Testing anti‐HIV activity of antiretroviral agents in vitro using flow cytometry analysis of CEM‐GFP cells infected with transfection‐derived HIV‐1 NL4‐3

An assay, specifically optimized to evaluate the anti‐HIV activity of antiretrovirals by flow cytometry analysis, is described. As widely used anti‐HIV agents, zidovudine (AZT), abacavir (ABC), 2′,3′‐dideoxyinosine (DDI), lamivudine (3TC), nevirapine (NVP), and efavirenz (EFV), and as drugs of recent approval raltegravir (RAL), etravirine (ETR), and rilpivirine (RPV), were utilized as reference drugs. HIV‐1 NL4‐3 virus was prepared by transfection of HEK293T cells with purified plasmid DNA and quantified by p24 antigen‐capture assay. For infection, CEM‐GFP cells were exposed to vehicle or to several concentrations of the drugs for 2 hr at 37°C before HIV‐1 NL4‐3 was added to each sample. The adsorption was prolonged for 3 hr at 37°C. After 72 hr of incubation, HIV‐induced GFP expression in infected CEM‐GFP cells was assessed by flow cytometry analysis and expressed as % positive cells. For comparison, p24 production in supernatants was assessed by a commercial ELISA kit.
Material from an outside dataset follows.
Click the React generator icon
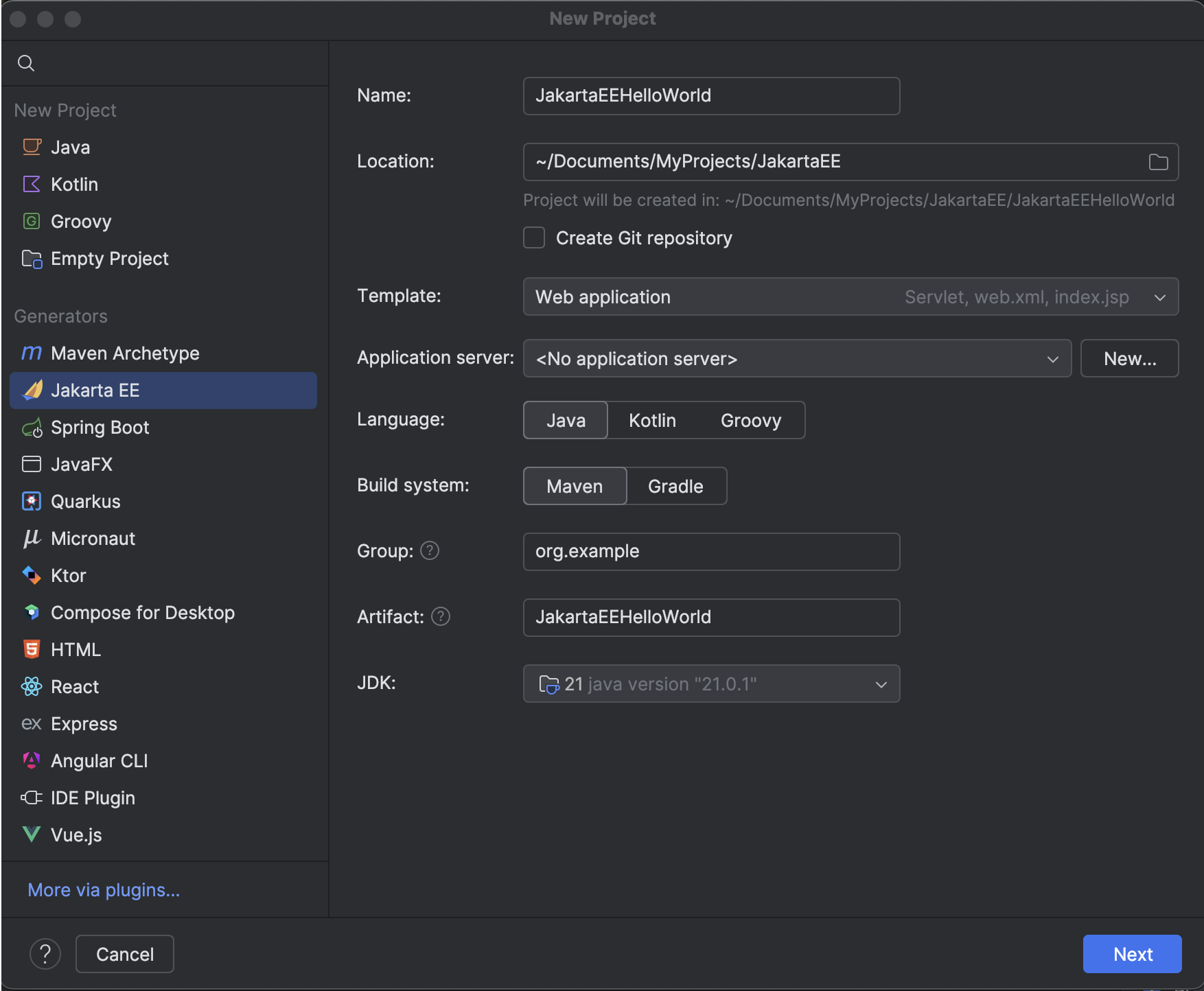This screenshot has height=991, width=1204. coord(32,686)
On the basis of IC 50 values, the anti‐HIV activity, as assayed by this method, was EFV > 3TC > AZT > NVP > DDI > ABC and ETR > RPV > RAL. The comparison between the IC 50 values calculated through flow cytometry and p24 production revealed overlapping results, showing that the optimized protocol of CEM‐GFP infection with HIV NL4‐3 is a suitable method to perform quantitative, rapid and low‐expensive screening tests to evaluate the in vitro effect of new candidate anti‐HIV drugs. J. Med. Virol. 88:979–986, 2016 . © 2015 Wiley Periodicals, Inc.